### Aim of the exercise
Find the line with "Image resolution: width=786" in the data below, then restate it and all remaining lines exactly, adding nothing.

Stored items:
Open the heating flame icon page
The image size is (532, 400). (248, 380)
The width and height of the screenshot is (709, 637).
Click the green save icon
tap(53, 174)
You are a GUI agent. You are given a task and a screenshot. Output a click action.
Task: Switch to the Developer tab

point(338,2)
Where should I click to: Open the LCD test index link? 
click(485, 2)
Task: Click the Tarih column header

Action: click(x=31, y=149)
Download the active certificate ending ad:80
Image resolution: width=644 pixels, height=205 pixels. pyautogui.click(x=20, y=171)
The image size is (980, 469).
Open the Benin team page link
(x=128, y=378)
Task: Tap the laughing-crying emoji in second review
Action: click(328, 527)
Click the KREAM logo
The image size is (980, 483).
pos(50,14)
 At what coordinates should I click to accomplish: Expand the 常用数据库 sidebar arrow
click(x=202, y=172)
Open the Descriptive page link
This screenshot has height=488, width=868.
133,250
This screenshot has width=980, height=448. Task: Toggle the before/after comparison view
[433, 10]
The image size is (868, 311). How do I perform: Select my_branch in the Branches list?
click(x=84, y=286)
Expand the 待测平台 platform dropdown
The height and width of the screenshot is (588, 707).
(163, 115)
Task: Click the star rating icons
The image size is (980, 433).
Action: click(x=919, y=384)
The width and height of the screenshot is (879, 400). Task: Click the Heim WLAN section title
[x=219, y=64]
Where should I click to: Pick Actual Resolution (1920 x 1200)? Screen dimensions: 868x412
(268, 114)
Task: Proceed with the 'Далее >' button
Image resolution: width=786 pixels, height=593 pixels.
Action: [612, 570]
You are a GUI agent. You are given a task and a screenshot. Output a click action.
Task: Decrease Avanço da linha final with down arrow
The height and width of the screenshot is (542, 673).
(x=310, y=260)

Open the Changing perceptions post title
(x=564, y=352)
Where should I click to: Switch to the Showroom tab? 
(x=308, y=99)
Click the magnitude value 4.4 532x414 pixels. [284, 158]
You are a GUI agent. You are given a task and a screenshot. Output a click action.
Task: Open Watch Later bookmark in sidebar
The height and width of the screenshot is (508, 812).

### Answer to the problem
Image resolution: width=786 pixels, height=593 pixels.
Action: [612, 570]
You are a GUI agent. You are given a task and a screenshot. Output a click action.
Task: Decrease Avanço da linha final with down arrow
The height and width of the screenshot is (542, 673).
(x=310, y=260)

Open the Changing perceptions post title
(x=564, y=352)
Where should I click to: Switch to the Showroom tab? 
(x=308, y=99)
Click the magnitude value 4.4 532x414 pixels. [284, 158]
You are a GUI agent. You are given a task and a screenshot. Output a click action.
Task: Open Watch Later bookmark in sidebar
The height and width of the screenshot is (508, 812).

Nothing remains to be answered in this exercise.